I have heard that some of the places I've visited now have a writing culture that is "lit" or "coloured" by my ideas. People talk about their "writing self", they keep each other writing every day, they are acutely conscious of what a paragraph is, and how an introduction works. Here the workshop becomes a kind of "delivery vehicle" for a way of thinking about writing. We might say that the practice serves as a "medium" to impart a theory of writing. When I meet people from places I've visited, what they tell me about how they write, and especially how people now talk about writing at their departments, warms my heart.
It's important to emphasize that my "ideas" are utterly unoriginal. My "theory" is cobbled together from the most ordinary of writing manuals and "gathered from the air" of a very established tradition of writing instruction. There is not much of a mystery about what you have to do to improve your writing. But there is, let us say, a "mysticism" about it. How well a workshops works in practice depends a great deal on the personality of the workshop leader (me) and his ability to create the right mood. Since I do have to do a bit of moralizing, and since clear writing does actually depend on clear thinking, and since the participants really do have a lot of work to do (there's a lot of room for improvement), I need to find just the right balance of irony and sincerity to get the message across. This goes both for general principles and specific tips.
One thing I've only come appreciate fully recently is how emotional one can be about one's writing. In a workshop, participants are really discovering their own mediocrity; they are exploring it at what Jonathan calls the "granular" level. They are discovering what they are unable to do easily, what they lack the grace and strength to do well. Crucially, these are things that they naturally would like to do well and easily. Things that they invest some pride in. One does not want to make it an unambiguous sign of success, but when participants resist with anger or with tears I know I'm getting at something important. A workshop is not trying to transfer knowledge, it is not trying to fill a open space of ignorance. It is trying to correct a misunderstanding, to move people from wrong ways of doing things to right ways of doing things. One is trying to get them to see the errors of their ways. People are not naturally inclined to have such visions.

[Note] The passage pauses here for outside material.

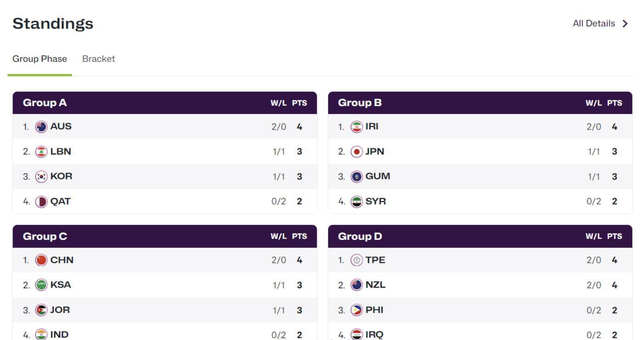This screenshot has width=644, height=340.
Task: Select the IND row in Group C
Action: point(59,334)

There's one very concrete thing I have learned the hard way, especially from doing workshops at other institutions. Avoid whole days. Listening to me talk is, of course, a very pleasant experience. But after three hours, the charm sort of wears off. And I get tired and therefore unconvincing. Since it is the delivery that matters, not so much the ideas, this is an important thing to keep in mind. That's why I'm now trying to fill the first half day of what might otherwise be a full-day workshop with activities for the participants to do by themselves.